## Information supplied
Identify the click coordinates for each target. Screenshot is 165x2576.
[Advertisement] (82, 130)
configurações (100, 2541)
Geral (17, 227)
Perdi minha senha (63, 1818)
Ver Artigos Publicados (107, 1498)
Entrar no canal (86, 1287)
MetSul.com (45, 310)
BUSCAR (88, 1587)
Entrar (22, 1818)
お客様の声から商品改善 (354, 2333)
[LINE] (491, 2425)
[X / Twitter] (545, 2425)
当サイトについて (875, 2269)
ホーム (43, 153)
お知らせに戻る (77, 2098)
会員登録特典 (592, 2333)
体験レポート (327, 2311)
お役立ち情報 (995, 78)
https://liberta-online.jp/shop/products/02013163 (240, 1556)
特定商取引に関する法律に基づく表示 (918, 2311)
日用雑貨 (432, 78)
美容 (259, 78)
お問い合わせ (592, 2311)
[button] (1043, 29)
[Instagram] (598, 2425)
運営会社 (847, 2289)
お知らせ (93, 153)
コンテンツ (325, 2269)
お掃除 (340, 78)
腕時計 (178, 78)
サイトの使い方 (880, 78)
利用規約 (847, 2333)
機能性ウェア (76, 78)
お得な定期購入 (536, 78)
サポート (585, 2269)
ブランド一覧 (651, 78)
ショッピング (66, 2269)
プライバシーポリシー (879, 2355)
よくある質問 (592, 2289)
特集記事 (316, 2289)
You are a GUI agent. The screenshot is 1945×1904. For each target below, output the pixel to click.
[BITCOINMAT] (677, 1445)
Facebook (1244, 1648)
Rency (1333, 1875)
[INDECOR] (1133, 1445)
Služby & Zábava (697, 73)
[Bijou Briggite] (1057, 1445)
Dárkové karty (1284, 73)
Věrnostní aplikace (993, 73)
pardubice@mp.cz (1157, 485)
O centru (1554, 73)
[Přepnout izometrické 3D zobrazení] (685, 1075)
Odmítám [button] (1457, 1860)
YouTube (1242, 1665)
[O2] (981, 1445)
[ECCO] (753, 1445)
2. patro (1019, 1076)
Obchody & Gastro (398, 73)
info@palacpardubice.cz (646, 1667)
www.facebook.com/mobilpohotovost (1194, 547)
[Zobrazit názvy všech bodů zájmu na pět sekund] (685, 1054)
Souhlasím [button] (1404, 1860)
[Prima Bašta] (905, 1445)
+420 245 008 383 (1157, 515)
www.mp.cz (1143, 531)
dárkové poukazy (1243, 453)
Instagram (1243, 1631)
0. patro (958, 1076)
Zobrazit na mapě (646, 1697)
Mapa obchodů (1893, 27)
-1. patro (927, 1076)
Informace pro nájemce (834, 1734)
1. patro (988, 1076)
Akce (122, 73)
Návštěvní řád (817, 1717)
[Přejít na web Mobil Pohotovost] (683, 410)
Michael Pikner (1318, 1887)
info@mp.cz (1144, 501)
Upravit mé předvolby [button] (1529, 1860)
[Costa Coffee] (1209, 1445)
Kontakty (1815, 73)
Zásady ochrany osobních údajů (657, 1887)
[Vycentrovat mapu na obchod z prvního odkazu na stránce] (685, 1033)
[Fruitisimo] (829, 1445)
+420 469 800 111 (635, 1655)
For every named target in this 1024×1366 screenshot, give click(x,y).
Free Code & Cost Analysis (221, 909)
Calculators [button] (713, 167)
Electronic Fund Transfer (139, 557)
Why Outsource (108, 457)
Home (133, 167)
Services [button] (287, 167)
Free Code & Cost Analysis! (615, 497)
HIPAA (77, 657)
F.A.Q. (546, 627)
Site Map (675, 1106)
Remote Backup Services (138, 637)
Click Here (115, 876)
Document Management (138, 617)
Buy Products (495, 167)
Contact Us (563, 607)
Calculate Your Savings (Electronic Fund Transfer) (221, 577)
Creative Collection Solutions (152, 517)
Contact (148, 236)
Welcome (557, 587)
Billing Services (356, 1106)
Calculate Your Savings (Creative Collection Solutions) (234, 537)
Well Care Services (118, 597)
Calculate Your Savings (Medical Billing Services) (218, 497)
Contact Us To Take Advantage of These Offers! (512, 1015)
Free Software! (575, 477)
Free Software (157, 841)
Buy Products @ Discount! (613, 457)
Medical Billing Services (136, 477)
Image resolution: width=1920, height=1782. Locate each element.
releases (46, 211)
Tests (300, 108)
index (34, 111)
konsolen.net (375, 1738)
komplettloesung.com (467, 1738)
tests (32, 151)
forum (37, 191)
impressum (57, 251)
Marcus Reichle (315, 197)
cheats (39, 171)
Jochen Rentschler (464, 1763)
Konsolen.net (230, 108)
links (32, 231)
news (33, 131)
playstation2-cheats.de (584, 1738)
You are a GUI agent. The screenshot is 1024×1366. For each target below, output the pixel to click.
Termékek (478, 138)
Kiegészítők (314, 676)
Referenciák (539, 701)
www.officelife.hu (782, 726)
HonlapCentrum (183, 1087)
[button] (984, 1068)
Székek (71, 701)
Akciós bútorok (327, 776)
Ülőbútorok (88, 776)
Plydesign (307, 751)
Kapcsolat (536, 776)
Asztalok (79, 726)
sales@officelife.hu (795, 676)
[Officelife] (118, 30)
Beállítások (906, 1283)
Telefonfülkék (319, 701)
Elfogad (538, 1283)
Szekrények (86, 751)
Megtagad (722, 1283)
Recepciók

## Work instruction
Exact reproduction of the lines from the top of the material through the line where "2. patro (1019, 1076)" appears is required, both boundary lines included, with no other output.

## Result
Identify the click coordinates for each target. Screenshot is 165x2576.
[Advertisement] (82, 130)
configurações (100, 2541)
Geral (17, 227)
Perdi minha senha (63, 1818)
Ver Artigos Publicados (107, 1498)
Entrar no canal (86, 1287)
MetSul.com (45, 310)
BUSCAR (88, 1587)
Entrar (22, 1818)
お客様の声から商品改善 (354, 2333)
[LINE] (491, 2425)
[X / Twitter] (545, 2425)
当サイトについて (875, 2269)
ホーム (43, 153)
お知らせに戻る (77, 2098)
会員登録特典 (592, 2333)
体験レポート (327, 2311)
お役立ち情報 (995, 78)
https://liberta-online.jp/shop/products/02013163 (240, 1556)
特定商取引に関する法律に基づく表示 (918, 2311)
日用雑貨 (432, 78)
美容 (259, 78)
お問い合わせ (592, 2311)
[button] (1043, 29)
[Instagram] (598, 2425)
運営会社 (847, 2289)
お知らせ (93, 153)
コンテンツ (325, 2269)
お掃除 (340, 78)
腕時計 (178, 78)
サイトの使い方 (880, 78)
利用規約 (847, 2333)
機能性ウェア (76, 78)
お得な定期購入 (536, 78)
サポート (585, 2269)
ブランド一覧 (651, 78)
ショッピング (66, 2269)
プライバシーポリシー (879, 2355)
よくある質問 (592, 2289)
特集記事 (316, 2289)
You are a GUI agent. The screenshot is 1945×1904. For each target below, output the pixel to click.
[BITCOINMAT] (677, 1445)
Facebook (1244, 1648)
Rency (1333, 1875)
[INDECOR] (1133, 1445)
Služby & Zábava (697, 73)
[Bijou Briggite] (1057, 1445)
Dárkové karty (1284, 73)
Věrnostní aplikace (993, 73)
pardubice@mp.cz (1157, 485)
O centru (1554, 73)
[Přepnout izometrické 3D zobrazení] (685, 1075)
Odmítám [button] (1457, 1860)
YouTube (1242, 1665)
[O2] (981, 1445)
[ECCO] (753, 1445)
2. patro (1019, 1076)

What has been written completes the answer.